[What is required] All the data beneath this line is to be reproduced exactly.

[Dataset records]
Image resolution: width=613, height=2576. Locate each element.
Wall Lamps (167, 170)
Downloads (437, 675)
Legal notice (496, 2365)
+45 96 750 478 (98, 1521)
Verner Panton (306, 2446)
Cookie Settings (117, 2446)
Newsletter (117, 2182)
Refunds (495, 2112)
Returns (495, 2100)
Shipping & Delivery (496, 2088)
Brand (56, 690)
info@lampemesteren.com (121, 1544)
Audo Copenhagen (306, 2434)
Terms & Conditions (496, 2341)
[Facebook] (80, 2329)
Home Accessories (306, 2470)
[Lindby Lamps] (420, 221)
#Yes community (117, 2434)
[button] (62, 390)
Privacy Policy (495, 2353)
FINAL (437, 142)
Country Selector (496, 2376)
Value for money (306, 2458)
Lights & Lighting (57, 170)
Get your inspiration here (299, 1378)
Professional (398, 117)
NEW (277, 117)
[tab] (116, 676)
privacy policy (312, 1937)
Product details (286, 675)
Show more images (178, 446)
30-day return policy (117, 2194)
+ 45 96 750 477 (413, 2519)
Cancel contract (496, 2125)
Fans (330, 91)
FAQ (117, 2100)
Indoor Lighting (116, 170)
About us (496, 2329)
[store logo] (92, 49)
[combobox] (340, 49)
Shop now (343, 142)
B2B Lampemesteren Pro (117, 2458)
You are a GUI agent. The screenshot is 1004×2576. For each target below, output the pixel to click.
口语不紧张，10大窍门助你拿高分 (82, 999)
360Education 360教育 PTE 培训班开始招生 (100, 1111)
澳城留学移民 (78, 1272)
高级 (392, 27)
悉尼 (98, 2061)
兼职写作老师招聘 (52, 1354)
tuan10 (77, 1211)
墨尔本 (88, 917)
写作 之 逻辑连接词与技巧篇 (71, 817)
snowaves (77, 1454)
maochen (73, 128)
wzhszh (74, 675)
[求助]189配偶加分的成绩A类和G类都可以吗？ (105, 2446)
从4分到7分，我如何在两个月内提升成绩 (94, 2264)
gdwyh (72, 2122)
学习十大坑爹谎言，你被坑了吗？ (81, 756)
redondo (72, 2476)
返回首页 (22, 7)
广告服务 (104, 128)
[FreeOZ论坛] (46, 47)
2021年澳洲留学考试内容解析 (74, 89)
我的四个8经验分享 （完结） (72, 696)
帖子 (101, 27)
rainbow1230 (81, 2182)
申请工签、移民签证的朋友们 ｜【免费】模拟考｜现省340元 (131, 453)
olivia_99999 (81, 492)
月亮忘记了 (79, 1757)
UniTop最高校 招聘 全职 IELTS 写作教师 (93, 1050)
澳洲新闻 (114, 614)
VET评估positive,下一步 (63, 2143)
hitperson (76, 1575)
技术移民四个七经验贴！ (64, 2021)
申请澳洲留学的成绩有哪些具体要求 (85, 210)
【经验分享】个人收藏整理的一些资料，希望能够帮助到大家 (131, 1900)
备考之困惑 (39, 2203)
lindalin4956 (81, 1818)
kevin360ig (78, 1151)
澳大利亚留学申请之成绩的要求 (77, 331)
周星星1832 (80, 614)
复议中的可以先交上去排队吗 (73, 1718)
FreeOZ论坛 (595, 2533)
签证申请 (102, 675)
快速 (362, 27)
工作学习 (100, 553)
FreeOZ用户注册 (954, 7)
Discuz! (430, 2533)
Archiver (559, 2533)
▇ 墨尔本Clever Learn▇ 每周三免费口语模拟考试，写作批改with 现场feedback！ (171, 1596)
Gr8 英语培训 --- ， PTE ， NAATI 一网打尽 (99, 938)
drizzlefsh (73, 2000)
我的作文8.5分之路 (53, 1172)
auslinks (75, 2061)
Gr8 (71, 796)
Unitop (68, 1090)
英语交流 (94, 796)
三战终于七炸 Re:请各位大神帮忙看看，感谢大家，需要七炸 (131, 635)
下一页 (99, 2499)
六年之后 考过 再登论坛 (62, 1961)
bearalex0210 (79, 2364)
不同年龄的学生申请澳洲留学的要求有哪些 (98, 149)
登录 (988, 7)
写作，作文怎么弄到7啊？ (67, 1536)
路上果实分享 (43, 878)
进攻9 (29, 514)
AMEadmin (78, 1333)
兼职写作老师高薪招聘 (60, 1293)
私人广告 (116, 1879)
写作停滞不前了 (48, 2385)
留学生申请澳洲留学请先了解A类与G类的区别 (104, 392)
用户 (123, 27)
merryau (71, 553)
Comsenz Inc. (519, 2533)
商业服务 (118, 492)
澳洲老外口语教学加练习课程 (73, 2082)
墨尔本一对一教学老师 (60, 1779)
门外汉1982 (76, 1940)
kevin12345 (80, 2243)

[Solution to the exercise]
Image resolution: width=613, height=2576. Locate each element.
Wall Lamps (167, 170)
Downloads (437, 675)
Legal notice (496, 2365)
+45 96 750 478 (98, 1521)
Verner Panton (306, 2446)
Cookie Settings (117, 2446)
Newsletter (117, 2182)
Refunds (495, 2112)
Returns (495, 2100)
Shipping & Delivery (496, 2088)
Brand (56, 690)
info@lampemesteren.com (121, 1544)
Audo Copenhagen (306, 2434)
Terms & Conditions (496, 2341)
[Facebook] (80, 2329)
Home Accessories (306, 2470)
[Lindby Lamps] (420, 221)
#Yes community (117, 2434)
[button] (62, 390)
Privacy Policy (495, 2353)
FINAL (437, 142)
Country Selector (496, 2376)
Value for money (306, 2458)
Lights & Lighting (57, 170)
Get your inspiration here (299, 1378)
Professional (398, 117)
NEW (277, 117)
[tab] (116, 676)
privacy policy (312, 1937)
Product details (286, 675)
Show more images (178, 446)
30-day return policy (117, 2194)
+ 45 96 750 477 (413, 2519)
Cancel contract (496, 2125)
Fans (330, 91)
FAQ (117, 2100)
Indoor Lighting (116, 170)
About us (496, 2329)
[store logo] (92, 49)
[combobox] (340, 49)
Shop now (343, 142)
B2B Lampemesteren Pro (117, 2458)
You are a GUI agent. The screenshot is 1004×2576. For each target below, output the pixel to click.
口语不紧张，10大窍门助你拿高分 (82, 999)
360Education 360教育 PTE 培训班开始招生 (100, 1111)
澳城留学移民 (78, 1272)
高级 (392, 27)
悉尼 (98, 2061)
兼职写作老师招聘 (52, 1354)
tuan10 (77, 1211)
墨尔本 (88, 917)
写作 之 逻辑连接词与技巧篇 (71, 817)
snowaves (77, 1454)
maochen (73, 128)
wzhszh (74, 675)
[求助]189配偶加分的成绩A类和G类都可以吗？ (105, 2446)
从4分到7分，我如何在两个月内提升成绩 (94, 2264)
gdwyh (72, 2122)
学习十大坑爹谎言，你被坑了吗？ (81, 756)
redondo (72, 2476)
返回首页 (22, 7)
广告服务 (104, 128)
[FreeOZ论坛] (46, 47)
2021年澳洲留学考试内容解析 (74, 89)
我的四个8经验分享 （完结） (72, 696)
帖子 (101, 27)
rainbow1230 (81, 2182)
申请工签、移民签证的朋友们 ｜【免费】模拟考｜现省340元 (131, 453)
olivia_99999 (81, 492)
月亮忘记了 (79, 1757)
UniTop最高校 招聘 全职 IELTS 写作教师 (93, 1050)
澳洲新闻 (114, 614)
VET评估positive,下一步 (63, 2143)
hitperson (76, 1575)
技术移民四个七经验贴！ (64, 2021)
申请澳洲留学的成绩有哪些具体要求 (85, 210)
【经验分享】个人收藏整理的一些资料，希望能够帮助到大家 (131, 1900)
备考之困惑 (39, 2203)
lindalin4956 (81, 1818)
kevin360ig (78, 1151)
澳大利亚留学申请之成绩的要求 (77, 331)
周星星1832 (80, 614)
复议中的可以先交上去排队吗 (73, 1718)
FreeOZ论坛 (595, 2533)
签证申请 (102, 675)
快速 (362, 27)
工作学习 (100, 553)
FreeOZ用户注册 (954, 7)
Discuz! (430, 2533)
Archiver (559, 2533)
▇ 墨尔本Clever Learn▇ 每周三免费口语模拟考试，写作批改with 现场feedback！ (171, 1596)
Gr8 英语培训 --- ， PTE ， NAATI 一网打尽 (99, 938)
drizzlefsh (73, 2000)
我的作文8.5分之路 (53, 1172)
auslinks (75, 2061)
Gr8 (71, 796)
Unitop (68, 1090)
英语交流 (94, 796)
三战终于七炸 Re:请各位大神帮忙看看，感谢大家，需要七炸 (131, 635)
下一页 (99, 2499)
六年之后 考过 再登论坛 (62, 1961)
bearalex0210 (79, 2364)
不同年龄的学生申请澳洲留学的要求有哪些 (98, 149)
登录 (988, 7)
写作，作文怎么弄到7啊？ (67, 1536)
路上果实分享 (43, 878)
进攻9 (29, 514)
AMEadmin (78, 1333)
兼职写作老师高薪招聘 (60, 1293)
私人广告 (116, 1879)
写作停滞不前了 (48, 2385)
留学生申请澳洲留学请先了解A类与G类的区别 (104, 392)
用户 (123, 27)
merryau (71, 553)
Comsenz Inc. (519, 2533)
商业服务 (118, 492)
澳洲老外口语教学加练习课程 (73, 2082)
墨尔本一对一教学老师 (60, 1779)
门外汉1982 (76, 1940)
kevin12345 (80, 2243)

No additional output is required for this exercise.